══ Document extract ══
A healthy sense of belonging, identity and worthiness is also essential to belief in your dreams. It is most essential during difficult times, when you have only a dream to hang on to.
A Sense of Control and Competence
Early in my career in motivational psychology, I thought the chair of self-esteem balanced firmly on those three legs, especially since they involved intrinsic core values. It took much time and research to realize that a fourth leg—one of the most important—was missing.
There are many reasons why few Americans currently in high school and college believe they were born to win. The supportive extended family—in many cases, even the nuclear family—is disappearing. Role models are increasingly unhealthy. The commercial media bombards young senses ever more insistently with crime, violence, hedonism and other unhealthy forms of escape. But whatever the explanation, constructive citizens and leaders in society cannot emerge and develop without the creative imagination that serves them like fuel—which is why the apprehension, frustration, and hesitation I see and hear in the younger generation is cause for concern. At the moment, the future they imagine will help drive neither happiness nor success.
The chair’s fourth leg is self-efficacy, a functional belief in your ability to control what happens to you in a changing, uncertain world. A sense of worthiness may give you the emotional means to venture, but you need self-efficacy, the sense of competence and control, to believe you can succeed. That’s why it is so important to assign responsibility for small tasks to your children as early as possible so they can learn that their choices and efforts result in consequences and successes. The more success they experience, the stronger their confidence grows—and the more responsibility they want to assume.
Give them specific household chores and duties they can accomplish and be proud of. Teach them that their problems and setbacks are just temporary inconveniences and learning experiences. Emphasize it constantly: Setbacks are not failures.
Armed with a view of failure as a learning experience, children can develop an early eagerness for new challenges and will be less afraid to try new skills. Although they appreciate compliments, they benefit most from their own belief that they are making a valuable contribution to life, according to their own internal standards.
═══
══ Dataset extract ══
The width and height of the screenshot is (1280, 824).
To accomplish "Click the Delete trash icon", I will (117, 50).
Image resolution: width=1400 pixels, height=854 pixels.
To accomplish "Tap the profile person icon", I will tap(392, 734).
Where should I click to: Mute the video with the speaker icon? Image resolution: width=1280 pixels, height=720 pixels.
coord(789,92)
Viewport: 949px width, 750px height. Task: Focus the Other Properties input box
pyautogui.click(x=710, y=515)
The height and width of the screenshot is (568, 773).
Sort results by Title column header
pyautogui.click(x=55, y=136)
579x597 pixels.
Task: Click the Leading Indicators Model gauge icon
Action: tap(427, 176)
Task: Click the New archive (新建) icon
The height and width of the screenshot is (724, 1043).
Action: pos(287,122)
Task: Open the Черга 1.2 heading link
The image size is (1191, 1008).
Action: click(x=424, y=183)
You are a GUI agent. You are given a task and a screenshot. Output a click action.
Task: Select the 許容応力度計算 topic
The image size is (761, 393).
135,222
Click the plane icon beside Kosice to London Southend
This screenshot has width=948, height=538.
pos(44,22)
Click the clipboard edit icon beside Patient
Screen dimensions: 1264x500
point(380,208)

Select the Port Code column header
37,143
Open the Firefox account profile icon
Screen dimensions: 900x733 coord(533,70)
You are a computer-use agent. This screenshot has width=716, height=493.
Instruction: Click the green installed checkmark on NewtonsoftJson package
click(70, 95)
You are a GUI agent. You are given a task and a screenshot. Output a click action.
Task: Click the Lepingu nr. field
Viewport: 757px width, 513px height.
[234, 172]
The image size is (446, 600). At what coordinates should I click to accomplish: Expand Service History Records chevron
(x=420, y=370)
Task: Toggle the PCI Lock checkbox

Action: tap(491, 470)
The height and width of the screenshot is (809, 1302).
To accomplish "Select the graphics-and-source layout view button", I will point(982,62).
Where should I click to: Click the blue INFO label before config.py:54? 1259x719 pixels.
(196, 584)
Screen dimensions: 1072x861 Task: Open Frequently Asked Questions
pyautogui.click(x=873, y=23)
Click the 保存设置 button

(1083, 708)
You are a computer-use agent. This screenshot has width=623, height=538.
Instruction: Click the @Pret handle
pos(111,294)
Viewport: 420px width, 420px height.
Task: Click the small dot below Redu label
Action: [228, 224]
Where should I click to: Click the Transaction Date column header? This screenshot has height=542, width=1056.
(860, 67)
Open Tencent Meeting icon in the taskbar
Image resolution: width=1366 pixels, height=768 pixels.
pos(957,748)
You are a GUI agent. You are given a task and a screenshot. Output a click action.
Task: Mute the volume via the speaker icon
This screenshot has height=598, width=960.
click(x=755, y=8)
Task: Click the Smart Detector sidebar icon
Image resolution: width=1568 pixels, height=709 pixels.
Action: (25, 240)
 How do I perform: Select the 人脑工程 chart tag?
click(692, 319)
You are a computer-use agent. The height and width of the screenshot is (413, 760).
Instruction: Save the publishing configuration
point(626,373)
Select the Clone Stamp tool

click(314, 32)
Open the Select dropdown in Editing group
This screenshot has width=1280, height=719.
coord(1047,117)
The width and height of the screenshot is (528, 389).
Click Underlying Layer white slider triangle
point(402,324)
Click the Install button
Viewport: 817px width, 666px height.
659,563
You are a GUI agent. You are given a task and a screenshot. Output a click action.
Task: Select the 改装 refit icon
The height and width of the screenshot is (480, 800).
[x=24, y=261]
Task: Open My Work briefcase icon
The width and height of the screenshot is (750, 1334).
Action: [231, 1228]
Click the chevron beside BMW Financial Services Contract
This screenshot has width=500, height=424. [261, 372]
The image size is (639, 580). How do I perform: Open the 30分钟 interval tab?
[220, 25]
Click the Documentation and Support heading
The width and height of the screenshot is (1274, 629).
═══
» Required tasks
1. List the reasons the self-esteem passage gives for why few Americans currently in high school and college believe they were born to win.
2. Write a continuation of the self-esteem passage, starting immediately after its final sentence.

» Results
1.
- The supportive extended family, and in many cases even the nuclear family, is disappearing.
- Role models are increasingly unhealthy.
- The commercial media bombards young senses ever more insistently with crime, violence, hedonism and other unhealthy forms of escape.

2.
In an increasingly competitive global marketplace, each new, young member of the workforce simply must believe that he or she is a team leader, a self-empowered, quality individual who expresses that quality in excellent production and service. With increasing pressures on profit and the need to do more with fewer workers because of e-commerce and changing technology, it is essential that parents and business leaders help raise the value of their children’s and employees’ stock in themselves.
Our Kids Are Not Our Clones
One of the most valuable lessons I have learned in being an effective family leader and in raising six children is: “Treat our children with the same respect we expect from them.” Our children are not clones or copies of us. Although they mimic us and other adults as role models, they cannot be expected to feel or act the way we do. Kahlil Gibran is my favorite on the subject:
Your children are not your children.
They are the sons and daughters of Life’s longing for itself….
You may give them your love but not your thoughts,
For they have their own thoughts.
You may house their bodies but not their souls,
For their souls dwell in the house of tomorrow, which you cannot visit,
Not even in your dreams.
You may strive to be like them, but seek not to make them be like you.
For life goes not backward nor tarries with yesterday.